Yesterday I posted my first entry at Wikipedia on Brian J. Williams, a presumed expert on electronic voting technologies.

I’m posting the first cut here with its links to external resources embedded. Hopefully anyone who knows more about him will comment here or update the Wiki entry.

First draft

Britain J. Williams is Professor Emeritus – Director, Center For Election Systems at Kennesaw State University in Georgia. He serves as a consultant to the states of Georgia, Maryland, Pennsylvania and Virginia, where he has certified electronic voting systems.

He wrote a defense of the Georgia electronic voting system (pdf) in response to criticism of Diebold systems levied by Bev Harris, author of Black Box Voting. Harris penned a rebuttal.
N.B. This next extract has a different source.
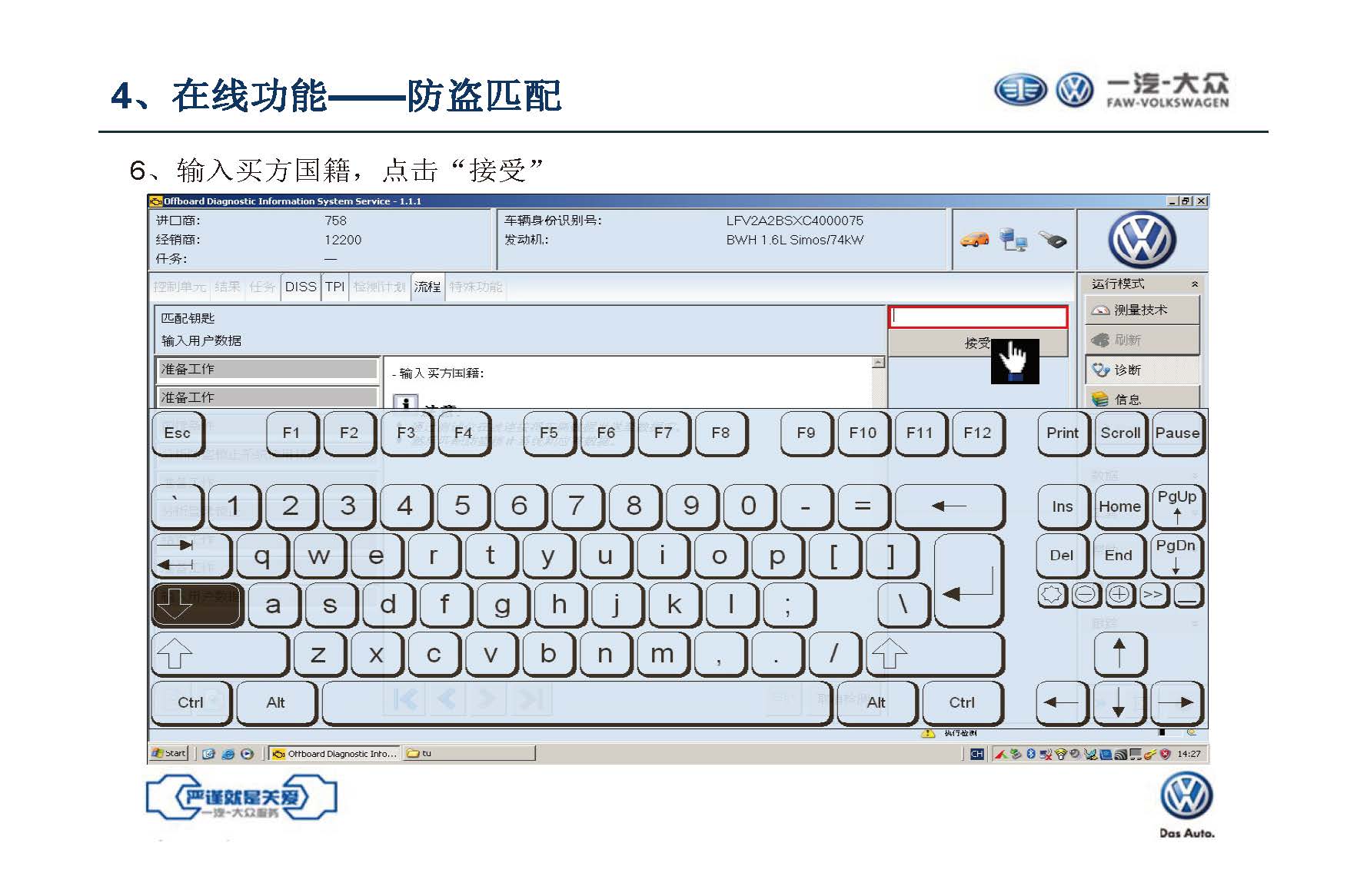Screen dimensions: 1367x896
Task: Switch to the DISS tab
Action: [300, 287]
The Williams defense of Georgia procedures provides the only biographical information about him available on the Net:

He was a consultant to the FEC during the development of the FEC Voting System Standards in 1990 and again in 2002.He is currently a member of the NASED Voting Systems Board and Chair of the NASED Voting Systems Board Technical Committee. He has been conducting certification evaluations of computer-based voting systems for the State of Georgia since 1986. He also assists the states of Pennsylvania, Maryland and Virginia with certification evaluations of computer-based voting systems.

NASED is the National Association of Election Directors; these are high level government employees. NASED is not an association of computing professionals.

Kennesaw State University began life as a junior college in 1963; became a 4-year college in 1980; and became a university in 1996; it is not an established research institution in computer security.

Williams does not appear as an author of any paper – technical or otherwise – in a search of ACM, the first society in computing, nor has he ever participated in the 23-year old ACM public forum on Risks to the Public in Computers and Related Systems. In contrast, Peter G. Neumann, moderator of that forum, published Security Criteria for Electronic Voting in 1993 at the 16th National Computer Security Conference.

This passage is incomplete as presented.